Then instruct the user to inspect:

OUTPUT_DIR/graph.json or the configured graph artifact.
OUTPUT_DIR/debug/trace_data.json when debug dumping is enabled.
docling-graph inspect OUTPUT_DIR for an HTML review report.
Relationship counts, orphan entities, duplicate IDs, and required-field coverage.

API

Prefer explicit configuration and typed paths:

from pathlib import Path

from docling_graph import run_pipeline
from docling_graph.pipeline import PipelineConfig

from templates.sec import FilingGraph

config = PipelineConfig(
    source=Path("filing.pdf"),
    output_dir=Path("out/filing"),
    template=FilingGraph,
    provider_override="openai",
    model_override="gpt-4.1-mini",
    extraction_contract="staged",
    structured_output=True,
    structured_sparse_check=True,
    llm_streaming=True,
    gleaning_enabled=True,
    gleaning_max_passes=2,
    dump_to_disk=True,
    debug=True,
)

context = run_pipeline(config)

When exact upstream API names differ by installed version, inspect the installed docs/help and adapt.
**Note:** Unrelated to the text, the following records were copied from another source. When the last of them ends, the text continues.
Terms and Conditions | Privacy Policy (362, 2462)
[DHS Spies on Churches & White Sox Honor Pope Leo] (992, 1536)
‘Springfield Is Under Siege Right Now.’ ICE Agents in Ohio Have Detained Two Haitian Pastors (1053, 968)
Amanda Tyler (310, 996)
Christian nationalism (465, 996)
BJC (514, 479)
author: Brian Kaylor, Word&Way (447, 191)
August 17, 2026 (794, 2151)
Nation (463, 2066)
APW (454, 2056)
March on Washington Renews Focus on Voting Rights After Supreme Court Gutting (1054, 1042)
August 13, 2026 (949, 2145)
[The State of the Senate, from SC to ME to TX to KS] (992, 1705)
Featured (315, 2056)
Preserve the concept split: provider/model overrides, contract selection, structured-output policy, gleaning, streaming, and debug dumping.

Inspect

Use inspect when reviewing an output folder or preparing a debug handoff:

docling-graph inspect OUTPUT_DIR

Review:

HTML summary for extraction stages, errors, model calls, and graph mapping.
debug/trace_data.json for stage inputs/outputs, fallback paths, structured-output failures, and sparse-check findings.
Graph artifact for root entity count, relationship count, orphan nodes, duplicate IDs, and missing required fields.
Provider/model config actually used, not only the intended config.

Export

Tie export format to downstream needs:

JSON: canonical artifact, regression fixtures, API handoff.
CSV: analyst review, relationship tables, import staging.
Cypher/Neo4j: graph database load with uniqueness constraints.
NetworkX: algorithmic checks, connected components, centrality, reachability.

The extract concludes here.